Could you reproduce, exactly as written, every line from the one containing "更多 (21, 1913)" through the last line of the records, and nothing else?

Information supplied: Begin

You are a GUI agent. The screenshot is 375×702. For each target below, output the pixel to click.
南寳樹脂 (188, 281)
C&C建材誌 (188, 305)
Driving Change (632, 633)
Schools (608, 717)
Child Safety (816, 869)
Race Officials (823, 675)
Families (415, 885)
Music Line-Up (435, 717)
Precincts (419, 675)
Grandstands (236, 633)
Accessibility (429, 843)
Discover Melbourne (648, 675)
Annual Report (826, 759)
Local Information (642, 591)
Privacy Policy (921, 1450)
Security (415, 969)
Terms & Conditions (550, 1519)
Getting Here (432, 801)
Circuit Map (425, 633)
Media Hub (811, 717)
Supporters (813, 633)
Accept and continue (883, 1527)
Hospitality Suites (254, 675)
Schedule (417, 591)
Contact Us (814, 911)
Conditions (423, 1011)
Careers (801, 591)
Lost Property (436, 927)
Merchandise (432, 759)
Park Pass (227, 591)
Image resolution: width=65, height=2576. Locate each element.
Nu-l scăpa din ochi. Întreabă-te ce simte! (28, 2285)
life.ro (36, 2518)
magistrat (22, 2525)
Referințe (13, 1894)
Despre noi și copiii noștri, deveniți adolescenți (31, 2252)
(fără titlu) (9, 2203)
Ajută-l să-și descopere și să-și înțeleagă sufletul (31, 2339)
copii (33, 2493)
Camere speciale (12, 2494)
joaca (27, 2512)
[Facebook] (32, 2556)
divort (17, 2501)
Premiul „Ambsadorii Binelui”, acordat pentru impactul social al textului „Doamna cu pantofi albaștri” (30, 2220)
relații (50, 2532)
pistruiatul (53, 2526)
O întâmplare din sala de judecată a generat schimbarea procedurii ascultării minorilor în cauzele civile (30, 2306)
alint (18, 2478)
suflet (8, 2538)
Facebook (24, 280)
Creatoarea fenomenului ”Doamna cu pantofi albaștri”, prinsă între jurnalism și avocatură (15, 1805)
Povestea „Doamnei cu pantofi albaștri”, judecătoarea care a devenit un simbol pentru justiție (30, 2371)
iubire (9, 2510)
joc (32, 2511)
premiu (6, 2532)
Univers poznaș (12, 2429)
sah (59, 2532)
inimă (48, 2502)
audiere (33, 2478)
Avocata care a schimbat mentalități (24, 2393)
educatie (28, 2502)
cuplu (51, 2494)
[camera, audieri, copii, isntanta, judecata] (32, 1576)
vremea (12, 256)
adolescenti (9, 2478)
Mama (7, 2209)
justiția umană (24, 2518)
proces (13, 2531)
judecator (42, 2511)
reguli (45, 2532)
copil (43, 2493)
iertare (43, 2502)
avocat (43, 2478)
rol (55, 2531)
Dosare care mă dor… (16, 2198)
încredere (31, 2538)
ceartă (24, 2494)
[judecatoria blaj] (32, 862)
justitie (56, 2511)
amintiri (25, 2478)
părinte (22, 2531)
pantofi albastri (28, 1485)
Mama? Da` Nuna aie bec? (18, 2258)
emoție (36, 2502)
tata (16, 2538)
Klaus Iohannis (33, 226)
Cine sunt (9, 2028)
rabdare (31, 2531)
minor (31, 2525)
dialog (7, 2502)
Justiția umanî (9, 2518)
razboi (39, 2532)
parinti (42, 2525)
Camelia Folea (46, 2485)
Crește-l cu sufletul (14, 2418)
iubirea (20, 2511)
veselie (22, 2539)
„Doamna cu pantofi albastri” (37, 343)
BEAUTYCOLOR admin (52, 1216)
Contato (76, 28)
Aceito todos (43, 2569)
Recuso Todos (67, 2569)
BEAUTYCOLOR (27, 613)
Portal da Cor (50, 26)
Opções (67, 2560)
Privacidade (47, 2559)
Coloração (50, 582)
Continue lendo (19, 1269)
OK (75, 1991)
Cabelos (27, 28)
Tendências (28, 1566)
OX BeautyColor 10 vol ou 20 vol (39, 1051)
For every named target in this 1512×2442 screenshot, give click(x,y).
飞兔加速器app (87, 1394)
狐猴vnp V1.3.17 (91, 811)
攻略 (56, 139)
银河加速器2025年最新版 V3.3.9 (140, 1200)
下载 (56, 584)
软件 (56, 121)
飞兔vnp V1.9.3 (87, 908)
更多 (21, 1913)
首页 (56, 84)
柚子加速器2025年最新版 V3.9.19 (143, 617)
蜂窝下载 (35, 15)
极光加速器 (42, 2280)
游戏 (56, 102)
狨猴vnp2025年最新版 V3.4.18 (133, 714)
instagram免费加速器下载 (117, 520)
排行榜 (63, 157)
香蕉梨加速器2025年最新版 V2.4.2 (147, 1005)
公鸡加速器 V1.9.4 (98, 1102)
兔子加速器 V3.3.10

Information supplied: End

Your solution:
更多 (21, 1913)
首页 (56, 84)
柚子加速器2025年最新版 V3.9.19 (143, 617)
蜂窝下载 (35, 15)
极光加速器 (42, 2280)
游戏 (56, 102)
狨猴vnp2025年最新版 V3.4.18 (133, 714)
instagram免费加速器下载 (117, 520)
排行榜 (63, 157)
香蕉梨加速器2025年最新版 V2.4.2 (147, 1005)
公鸡加速器 V1.9.4 (98, 1102)
兔子加速器 V3.3.10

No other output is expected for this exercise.